I absorbed a sufficient grasp of medieval art and history to get a job teaching at the College of Puget Sound in the state of Washington. There I was drawn by the writing of Ruth Benedict (Patterns of Culture) to the study of North American Indian societies of the Northwest Coast one of which, the Kwakiutl, I visited and undertook to comprehend by making a short film. This in turn led to graduate school in anthropology, once again at Harvard. While a graduate student, I was asked to join an expedition to the Kalahari Desert to make photographs, films and do elementary research on the Bushmen. Soon after I established a small production and research unit at the Peabody Museum named The Film Study Center. In 1963 I moved with this venture, entirely novel at Harvard, into the just constructed Le Corbusier-designed Carpenter Center for the Visual Arts.
From that time I have managed an average of a film every two or three years starting in 1964 with Dead Birds and including Forest of Bliss in1985. Dead Birds was made in Netherlands New Guinea among a vital and wholly authentic Neolithic people called The Dani. Later came similar undertakings in Nigeria, Ethiopia, Niger, Ladakh, Colombia and India. In them all I have been instructed by the experience of being among and attempting to understand the meaning of lives different in at least outward appearance from my own. It has been my intention in all instances to discover those meanings in the actualities I witnessed and to set them down in a visual language comprehensible to the widest possible audience.
There were more places I wanted to go, some as close as downtown and others farther away like Korea and Japan. I have also hoped to adapt what has been a career given largely to the genre of nonfiction to the requirements of more conventional storytelling. To this end I have worked on scripts for: a narrative film about the effect of a brutal murder and its aftermath on an isolated community of North Atlantic fishermen, Alan Moorehead's book about Australian aborigines caught up in the exploits of Western adventurers (Cooper's Creek), and John Coetzee's novel (Waiting for the Barbarians) about people living on the margins of civilization. Two of these projects have come tantalizingly close to realization.

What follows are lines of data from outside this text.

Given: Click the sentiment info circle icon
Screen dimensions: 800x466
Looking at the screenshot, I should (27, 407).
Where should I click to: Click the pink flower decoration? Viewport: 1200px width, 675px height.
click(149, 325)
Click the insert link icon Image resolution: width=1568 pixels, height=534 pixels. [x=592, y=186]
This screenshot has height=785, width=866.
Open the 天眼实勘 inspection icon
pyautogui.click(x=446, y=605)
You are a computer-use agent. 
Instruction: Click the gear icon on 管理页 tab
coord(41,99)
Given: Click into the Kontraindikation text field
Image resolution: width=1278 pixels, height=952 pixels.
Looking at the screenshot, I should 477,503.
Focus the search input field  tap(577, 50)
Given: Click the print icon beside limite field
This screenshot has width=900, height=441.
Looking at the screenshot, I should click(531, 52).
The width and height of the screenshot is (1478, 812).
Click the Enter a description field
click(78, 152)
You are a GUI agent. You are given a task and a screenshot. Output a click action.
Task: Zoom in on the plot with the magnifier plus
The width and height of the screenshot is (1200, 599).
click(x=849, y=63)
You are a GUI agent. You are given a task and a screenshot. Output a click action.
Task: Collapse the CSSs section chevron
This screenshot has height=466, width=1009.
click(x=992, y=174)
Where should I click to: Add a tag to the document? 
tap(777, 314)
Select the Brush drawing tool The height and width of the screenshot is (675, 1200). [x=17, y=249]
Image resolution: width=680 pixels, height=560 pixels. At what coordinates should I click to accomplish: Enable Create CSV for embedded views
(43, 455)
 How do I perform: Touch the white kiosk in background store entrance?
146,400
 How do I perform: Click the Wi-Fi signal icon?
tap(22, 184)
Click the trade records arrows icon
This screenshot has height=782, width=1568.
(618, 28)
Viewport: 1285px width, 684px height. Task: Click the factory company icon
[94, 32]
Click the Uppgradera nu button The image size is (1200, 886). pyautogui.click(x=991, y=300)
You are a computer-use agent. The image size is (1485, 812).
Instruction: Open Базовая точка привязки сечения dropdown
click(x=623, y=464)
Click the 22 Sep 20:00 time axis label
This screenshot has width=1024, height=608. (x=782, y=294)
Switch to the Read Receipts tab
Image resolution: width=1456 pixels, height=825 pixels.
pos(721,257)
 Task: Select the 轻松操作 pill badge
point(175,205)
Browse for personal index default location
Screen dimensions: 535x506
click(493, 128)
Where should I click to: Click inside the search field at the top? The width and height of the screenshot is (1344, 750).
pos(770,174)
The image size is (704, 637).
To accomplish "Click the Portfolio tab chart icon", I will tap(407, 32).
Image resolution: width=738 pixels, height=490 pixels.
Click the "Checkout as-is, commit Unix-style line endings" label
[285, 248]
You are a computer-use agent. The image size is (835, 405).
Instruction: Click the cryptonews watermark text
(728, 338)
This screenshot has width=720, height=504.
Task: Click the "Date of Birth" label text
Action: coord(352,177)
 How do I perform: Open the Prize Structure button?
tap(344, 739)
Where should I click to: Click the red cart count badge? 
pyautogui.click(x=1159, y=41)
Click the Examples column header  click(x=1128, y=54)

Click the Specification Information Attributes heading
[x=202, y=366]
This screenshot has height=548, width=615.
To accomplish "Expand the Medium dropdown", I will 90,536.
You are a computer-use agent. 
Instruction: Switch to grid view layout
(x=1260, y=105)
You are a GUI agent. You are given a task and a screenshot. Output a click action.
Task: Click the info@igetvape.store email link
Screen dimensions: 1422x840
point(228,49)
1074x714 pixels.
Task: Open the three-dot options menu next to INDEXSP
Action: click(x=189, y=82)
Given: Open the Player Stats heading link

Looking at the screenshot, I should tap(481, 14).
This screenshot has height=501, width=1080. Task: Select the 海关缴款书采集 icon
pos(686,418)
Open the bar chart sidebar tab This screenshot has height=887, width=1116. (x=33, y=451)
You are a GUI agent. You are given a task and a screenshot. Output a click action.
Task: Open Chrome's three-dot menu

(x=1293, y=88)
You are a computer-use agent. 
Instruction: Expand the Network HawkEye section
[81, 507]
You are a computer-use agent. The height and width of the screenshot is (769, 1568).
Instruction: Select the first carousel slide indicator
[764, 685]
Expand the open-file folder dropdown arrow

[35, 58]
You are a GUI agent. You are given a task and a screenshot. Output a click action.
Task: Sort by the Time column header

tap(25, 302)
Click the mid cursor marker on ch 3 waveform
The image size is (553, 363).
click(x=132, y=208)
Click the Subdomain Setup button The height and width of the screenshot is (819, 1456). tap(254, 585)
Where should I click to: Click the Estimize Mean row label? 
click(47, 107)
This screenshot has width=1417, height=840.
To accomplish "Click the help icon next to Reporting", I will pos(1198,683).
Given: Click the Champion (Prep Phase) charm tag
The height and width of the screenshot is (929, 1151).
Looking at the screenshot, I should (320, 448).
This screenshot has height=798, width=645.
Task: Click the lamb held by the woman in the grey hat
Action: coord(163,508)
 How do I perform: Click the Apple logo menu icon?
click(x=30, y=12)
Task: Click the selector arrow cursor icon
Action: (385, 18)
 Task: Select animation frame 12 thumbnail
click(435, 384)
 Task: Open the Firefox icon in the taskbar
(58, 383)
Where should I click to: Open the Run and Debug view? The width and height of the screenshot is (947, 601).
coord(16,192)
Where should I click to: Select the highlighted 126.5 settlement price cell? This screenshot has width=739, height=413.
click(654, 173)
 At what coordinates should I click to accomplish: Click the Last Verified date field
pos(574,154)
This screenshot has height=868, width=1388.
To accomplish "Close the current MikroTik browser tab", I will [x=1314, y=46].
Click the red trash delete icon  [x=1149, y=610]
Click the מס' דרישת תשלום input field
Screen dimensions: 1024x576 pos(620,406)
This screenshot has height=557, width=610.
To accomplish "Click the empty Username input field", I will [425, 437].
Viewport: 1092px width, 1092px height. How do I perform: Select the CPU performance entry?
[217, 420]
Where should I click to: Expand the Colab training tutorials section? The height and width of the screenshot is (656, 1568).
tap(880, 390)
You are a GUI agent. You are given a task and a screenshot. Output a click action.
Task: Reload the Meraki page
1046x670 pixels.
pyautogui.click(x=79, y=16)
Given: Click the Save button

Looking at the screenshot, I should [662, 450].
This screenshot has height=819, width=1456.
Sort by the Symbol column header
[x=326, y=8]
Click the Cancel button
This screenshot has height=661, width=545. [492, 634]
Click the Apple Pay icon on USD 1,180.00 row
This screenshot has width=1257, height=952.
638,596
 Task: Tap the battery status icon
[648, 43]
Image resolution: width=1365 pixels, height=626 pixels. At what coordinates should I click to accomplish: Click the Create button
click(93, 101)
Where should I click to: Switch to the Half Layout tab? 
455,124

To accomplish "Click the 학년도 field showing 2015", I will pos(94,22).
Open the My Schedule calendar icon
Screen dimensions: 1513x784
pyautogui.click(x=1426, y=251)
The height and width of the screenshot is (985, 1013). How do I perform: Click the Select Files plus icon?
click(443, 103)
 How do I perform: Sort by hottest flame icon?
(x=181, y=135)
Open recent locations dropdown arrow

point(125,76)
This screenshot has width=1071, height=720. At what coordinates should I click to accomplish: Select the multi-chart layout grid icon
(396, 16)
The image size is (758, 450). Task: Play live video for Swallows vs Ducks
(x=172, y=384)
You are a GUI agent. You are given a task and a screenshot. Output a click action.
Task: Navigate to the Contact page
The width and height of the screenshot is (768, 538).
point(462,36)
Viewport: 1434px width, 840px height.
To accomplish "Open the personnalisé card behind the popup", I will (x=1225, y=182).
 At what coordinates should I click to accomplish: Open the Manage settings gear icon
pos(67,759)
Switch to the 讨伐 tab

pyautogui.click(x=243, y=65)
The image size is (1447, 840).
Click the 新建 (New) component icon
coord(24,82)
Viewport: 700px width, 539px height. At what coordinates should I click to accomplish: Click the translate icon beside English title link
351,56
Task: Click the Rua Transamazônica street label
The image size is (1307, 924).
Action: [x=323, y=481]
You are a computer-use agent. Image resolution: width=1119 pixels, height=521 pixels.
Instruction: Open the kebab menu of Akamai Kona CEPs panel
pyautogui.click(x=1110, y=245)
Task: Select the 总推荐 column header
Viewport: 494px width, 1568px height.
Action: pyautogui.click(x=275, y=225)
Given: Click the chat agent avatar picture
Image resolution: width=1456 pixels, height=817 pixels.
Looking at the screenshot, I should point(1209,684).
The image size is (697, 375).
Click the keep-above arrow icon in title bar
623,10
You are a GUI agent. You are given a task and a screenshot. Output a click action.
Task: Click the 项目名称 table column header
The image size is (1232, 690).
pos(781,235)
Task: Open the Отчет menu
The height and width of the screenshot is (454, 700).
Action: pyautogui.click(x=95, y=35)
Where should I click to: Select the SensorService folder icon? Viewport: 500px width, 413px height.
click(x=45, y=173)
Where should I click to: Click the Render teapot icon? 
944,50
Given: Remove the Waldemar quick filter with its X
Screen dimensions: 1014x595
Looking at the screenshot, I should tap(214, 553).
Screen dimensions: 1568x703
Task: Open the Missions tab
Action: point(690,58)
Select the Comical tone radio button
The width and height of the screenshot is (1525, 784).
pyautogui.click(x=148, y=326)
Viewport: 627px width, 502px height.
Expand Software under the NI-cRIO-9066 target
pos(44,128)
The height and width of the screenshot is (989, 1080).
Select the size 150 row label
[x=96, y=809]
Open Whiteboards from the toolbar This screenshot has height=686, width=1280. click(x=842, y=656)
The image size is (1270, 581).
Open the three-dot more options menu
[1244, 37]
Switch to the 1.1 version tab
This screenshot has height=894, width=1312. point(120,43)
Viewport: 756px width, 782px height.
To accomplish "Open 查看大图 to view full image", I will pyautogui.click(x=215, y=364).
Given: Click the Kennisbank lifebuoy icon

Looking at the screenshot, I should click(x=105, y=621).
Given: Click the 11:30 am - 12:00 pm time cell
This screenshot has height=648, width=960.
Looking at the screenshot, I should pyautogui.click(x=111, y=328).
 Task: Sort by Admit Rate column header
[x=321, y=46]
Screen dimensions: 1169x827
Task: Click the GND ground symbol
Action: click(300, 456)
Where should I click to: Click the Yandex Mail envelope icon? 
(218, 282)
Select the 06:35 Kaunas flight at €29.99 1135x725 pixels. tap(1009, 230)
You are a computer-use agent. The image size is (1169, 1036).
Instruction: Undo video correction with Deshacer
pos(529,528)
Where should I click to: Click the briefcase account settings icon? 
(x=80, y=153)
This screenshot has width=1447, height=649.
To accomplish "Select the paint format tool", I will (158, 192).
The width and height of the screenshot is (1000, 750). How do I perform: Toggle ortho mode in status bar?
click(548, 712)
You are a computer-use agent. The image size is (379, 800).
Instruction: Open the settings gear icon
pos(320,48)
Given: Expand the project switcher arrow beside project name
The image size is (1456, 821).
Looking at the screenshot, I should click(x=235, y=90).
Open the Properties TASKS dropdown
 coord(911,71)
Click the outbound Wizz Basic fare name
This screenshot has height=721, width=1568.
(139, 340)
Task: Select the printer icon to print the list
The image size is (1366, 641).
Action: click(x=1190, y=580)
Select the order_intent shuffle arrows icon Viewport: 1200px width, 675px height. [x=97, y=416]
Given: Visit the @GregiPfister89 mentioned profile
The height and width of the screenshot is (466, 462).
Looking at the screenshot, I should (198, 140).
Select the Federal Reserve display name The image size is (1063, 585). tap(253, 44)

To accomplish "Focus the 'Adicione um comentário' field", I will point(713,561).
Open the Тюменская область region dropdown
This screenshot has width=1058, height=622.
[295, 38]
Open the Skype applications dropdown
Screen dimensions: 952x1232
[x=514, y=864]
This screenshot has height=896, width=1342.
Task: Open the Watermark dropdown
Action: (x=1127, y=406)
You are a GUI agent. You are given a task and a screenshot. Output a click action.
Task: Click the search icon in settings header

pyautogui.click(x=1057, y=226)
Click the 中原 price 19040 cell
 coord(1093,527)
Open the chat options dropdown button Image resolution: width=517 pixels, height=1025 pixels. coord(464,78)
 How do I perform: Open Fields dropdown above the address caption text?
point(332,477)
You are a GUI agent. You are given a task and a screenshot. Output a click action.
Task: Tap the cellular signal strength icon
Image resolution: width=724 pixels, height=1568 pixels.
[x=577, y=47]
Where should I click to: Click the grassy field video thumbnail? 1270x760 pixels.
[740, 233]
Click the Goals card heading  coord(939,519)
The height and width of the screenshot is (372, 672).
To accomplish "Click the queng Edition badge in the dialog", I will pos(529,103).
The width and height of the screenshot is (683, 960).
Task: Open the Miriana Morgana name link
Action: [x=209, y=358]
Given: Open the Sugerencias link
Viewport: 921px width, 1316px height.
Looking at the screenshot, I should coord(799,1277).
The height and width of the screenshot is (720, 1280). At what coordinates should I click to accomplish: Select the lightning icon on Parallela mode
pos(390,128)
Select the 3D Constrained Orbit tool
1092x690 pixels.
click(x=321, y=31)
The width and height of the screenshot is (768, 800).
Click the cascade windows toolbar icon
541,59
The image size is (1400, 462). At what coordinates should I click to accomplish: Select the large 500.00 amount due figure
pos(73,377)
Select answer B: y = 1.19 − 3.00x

Nowadays I am writing as much as filmmaking and have a book appearing in June 2006 (The Impulse to Preserve) and another (Making Dead Birds Chronicle of a Film) in 2007. In preparation is Further Reflections of a Filmmaker and, possibly, a book about ritual warfare. A film (Roads End) is in a state of what sometimes feels like endless editorial limbo. I lead a daily life in Cambridge, MA with a wife who is a psychiatrist (Adele Pressman), two children in nearby universities (Caleb and Noah) and several friends (Kevin Bubriski, Robert Fenz, Sharon Lockhart, Eric Masunaga, Susan Meiselas, Alex Webb, and Michael Hutcherson), in a sort of loose confederation (studio7arts) making books, DVDs, videos and films.